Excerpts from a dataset
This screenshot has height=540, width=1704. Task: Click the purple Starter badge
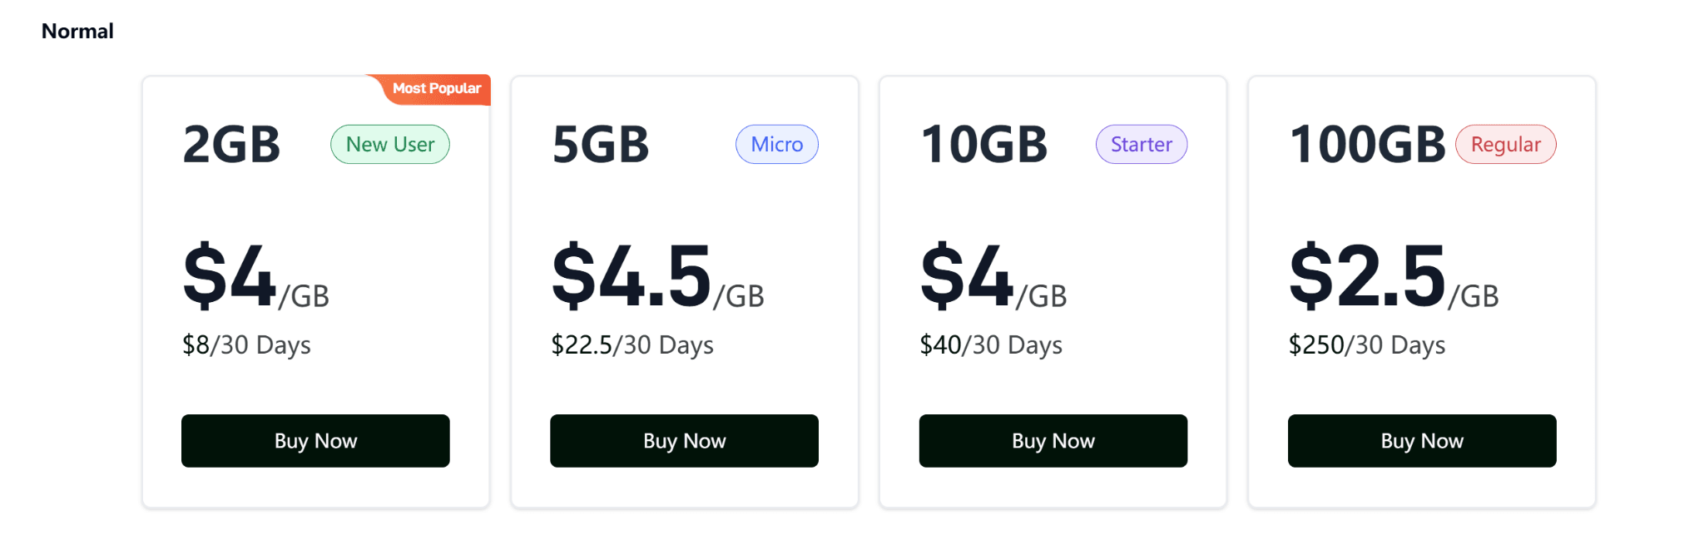(x=1141, y=145)
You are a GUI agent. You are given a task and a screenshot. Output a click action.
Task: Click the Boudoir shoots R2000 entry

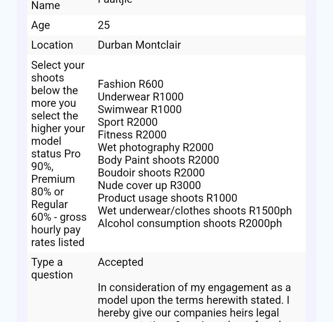click(x=151, y=173)
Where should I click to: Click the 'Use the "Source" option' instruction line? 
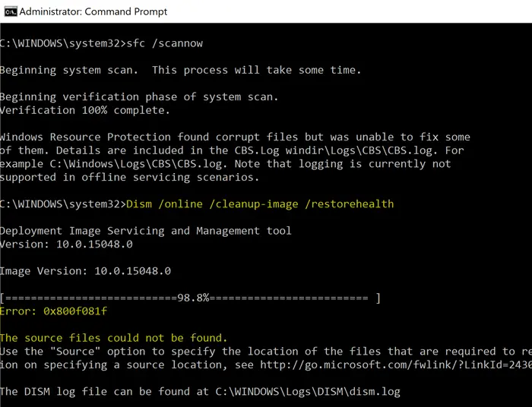pos(258,352)
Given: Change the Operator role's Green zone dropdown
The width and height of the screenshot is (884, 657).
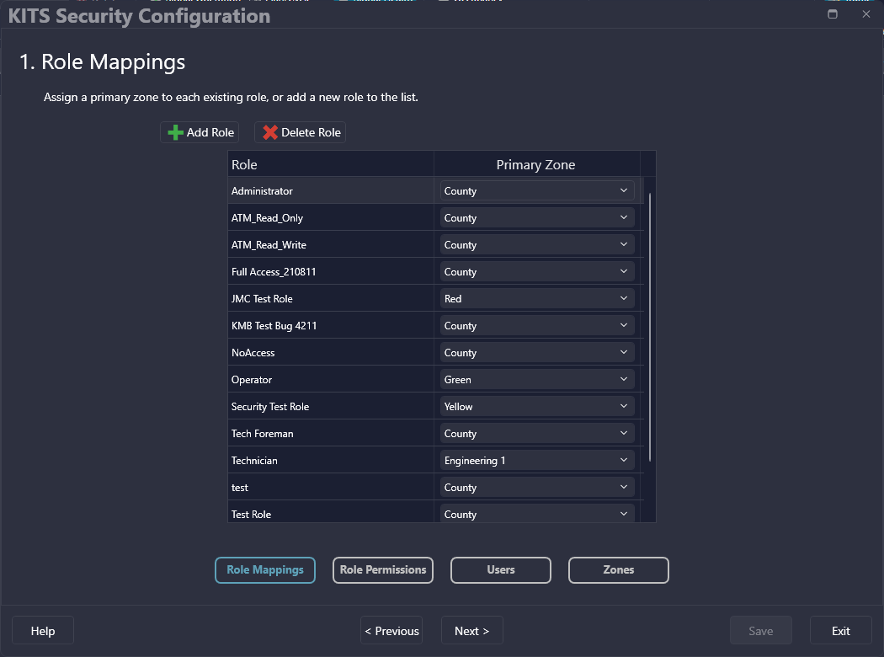Looking at the screenshot, I should (x=536, y=380).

__What the exercise asks__. Where the line containing "Where should I" appears, begin writing out the lines word for word, and continue through the last line of the data, leaving out pictures.

__Task solution__.
Where should I click to: Click the 'Use the "Source" option' instruction line? 
pos(258,352)
Given: Change the Operator role's Green zone dropdown
The width and height of the screenshot is (884, 657).
Looking at the screenshot, I should (x=536, y=380).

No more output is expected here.